Streaming services aren't nearly as unique as they were back when Myspace had the premiere music player on the internet. That means if Apple wants to find success in a crowded field, its going to have to overcome some pretty steep obstacles.
The streaming giant has been dominating the streaming service industry for a couple of years now. According to a news release from Spotify, the service now boasts over 20 million paying subscribers and over 75 million active users. The service offers a free desktop program which can be used to stream anything in the catalog for free, as well as a free mobile app that acts primarily as an internet radio service like Pandora. Apple Music is not debuting into a relatively un-tapped market like the Apple Watch did earlier in the year, millions have already chosen their streaming service meaning Apple Music will have to do something truly distinct in order to succeed.

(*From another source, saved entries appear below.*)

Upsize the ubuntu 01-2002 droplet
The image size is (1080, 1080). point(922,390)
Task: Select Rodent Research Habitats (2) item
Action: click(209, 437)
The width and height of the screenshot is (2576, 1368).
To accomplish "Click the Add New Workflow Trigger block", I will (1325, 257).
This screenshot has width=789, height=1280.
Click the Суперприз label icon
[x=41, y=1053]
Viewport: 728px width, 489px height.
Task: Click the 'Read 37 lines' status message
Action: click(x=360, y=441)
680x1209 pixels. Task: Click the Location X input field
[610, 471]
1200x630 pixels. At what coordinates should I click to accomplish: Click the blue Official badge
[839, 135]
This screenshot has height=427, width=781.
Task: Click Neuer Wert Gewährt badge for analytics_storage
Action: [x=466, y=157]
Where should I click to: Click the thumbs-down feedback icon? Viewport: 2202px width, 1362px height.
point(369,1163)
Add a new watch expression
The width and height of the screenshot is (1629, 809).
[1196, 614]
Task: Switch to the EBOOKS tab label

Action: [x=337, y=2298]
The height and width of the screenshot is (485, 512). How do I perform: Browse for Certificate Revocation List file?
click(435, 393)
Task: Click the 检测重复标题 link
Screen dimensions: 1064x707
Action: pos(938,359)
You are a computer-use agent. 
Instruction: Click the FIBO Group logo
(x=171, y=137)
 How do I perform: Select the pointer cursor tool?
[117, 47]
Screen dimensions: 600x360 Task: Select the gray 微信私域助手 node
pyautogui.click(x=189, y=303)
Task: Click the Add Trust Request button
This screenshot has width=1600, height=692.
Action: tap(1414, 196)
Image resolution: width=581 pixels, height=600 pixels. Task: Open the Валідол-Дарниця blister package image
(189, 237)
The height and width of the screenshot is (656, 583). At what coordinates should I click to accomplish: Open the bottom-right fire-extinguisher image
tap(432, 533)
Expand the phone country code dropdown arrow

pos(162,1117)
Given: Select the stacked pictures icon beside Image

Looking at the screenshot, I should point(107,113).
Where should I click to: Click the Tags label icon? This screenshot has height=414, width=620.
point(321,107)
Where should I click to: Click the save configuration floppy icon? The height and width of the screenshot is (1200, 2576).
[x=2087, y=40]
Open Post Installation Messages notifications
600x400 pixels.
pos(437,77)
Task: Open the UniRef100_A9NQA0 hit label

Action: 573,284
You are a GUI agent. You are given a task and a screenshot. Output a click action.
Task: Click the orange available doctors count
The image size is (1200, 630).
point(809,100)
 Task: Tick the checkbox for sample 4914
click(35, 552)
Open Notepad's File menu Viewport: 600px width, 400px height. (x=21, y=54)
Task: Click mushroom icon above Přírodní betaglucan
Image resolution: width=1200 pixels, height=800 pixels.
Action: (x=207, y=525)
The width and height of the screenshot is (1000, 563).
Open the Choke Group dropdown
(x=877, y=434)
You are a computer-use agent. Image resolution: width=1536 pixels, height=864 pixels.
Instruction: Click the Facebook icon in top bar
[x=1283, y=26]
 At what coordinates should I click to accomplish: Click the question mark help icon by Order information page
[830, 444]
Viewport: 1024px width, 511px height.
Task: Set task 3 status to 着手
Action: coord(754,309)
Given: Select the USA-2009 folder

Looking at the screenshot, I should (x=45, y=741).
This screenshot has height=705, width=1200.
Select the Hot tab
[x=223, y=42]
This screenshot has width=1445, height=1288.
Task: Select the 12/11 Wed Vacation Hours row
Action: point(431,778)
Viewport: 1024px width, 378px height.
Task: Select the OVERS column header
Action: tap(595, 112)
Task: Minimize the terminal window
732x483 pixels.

Generating Meaningful Revenue:
Don't let all those fancy user-statistics Spotify boasts about fool you, the company is still yet to turn a profit from all of those subscriptions. Something like 70 percent of Spotify's revenue is getting lost to pay royalties, according to the Guardian. There's little difference coming from others like Rdio or Pandora, and much of the remaining revenue has to go to the general maintenance and costs of running a modern digital platform. Apple will benefit from having an already established vat of wealth, but will run into the same royalty issues as the others. And even if Apple Music is able to steal 15 million of Spotify's paid subscribers at $10 per month, that revenue would account for less than 1 percent of the company's 2016 total, according to appleinsider.com.
Winning Over the Artists:
A lot of artists, and some pretty important ones at that, do not like Spotify very much. Notable artists like Adele and Beyonce have adopted a strategy that keeps their new music off of Spotify for several months after release, while some, such as Taylor Swift, have elected to keep their music unavailable through the platform entirely. Many artists just don't feel like there's any money for them to make through streaming services, especially compared to traditional CD and digital sales. While the lack of support hasn't exactly hurt services like Spotify and Pandora, Apple's biggest weapon could be the potential to win them over. If Apple could bring on someone like Taylor Swift, or convince artists like Beyonce and Coldplay to release their albums for streaming on the day they come out, it could sway pop fans away from competitors.